• **Required work**: Reproduce word for word the portion of the transcript excerpt starting at "Yeah. Thanks, Greg" and ending at "Sorry about that.".

• **Excerpt**:
+ + +

Yeah. Thanks, Greg Longstreet, for taking my questions. My last one just on the Philippines. Just wondered what the figures were for the rebound in August for Philippines? Yeah, just my last question. Thanks again.
Yeah.
Sorry about that.
Go ahead.
Yeah. You must understand also that a lot of the improvements that we have done or the improvements that we have identified, we have started implementing that as early as June. The deloading already are settled down. You're now looking at shipments that are more in line with the growth in the channel, particularly in the general trade, which Parag mentioned earlier, that one grew by 6%. That one was a good trigger, no? As far as products are concerned, no? A certain portion also of the volume are preparations of the trade for the holiday season that's coming up, no? Although not yet as big, we will see most of that in the coming months.

+ + +

• **Supplied information**:
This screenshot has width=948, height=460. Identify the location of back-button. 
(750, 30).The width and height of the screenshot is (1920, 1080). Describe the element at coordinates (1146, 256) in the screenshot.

+ + +

• **Answer space**:
Yeah. Thanks, Greg Longstreet, for taking my questions. My last one just on the Philippines. Just wondered what the figures were for the rebound in August for Philippines? Yeah, just my last question. Thanks again.
Yeah.
Sorry about that.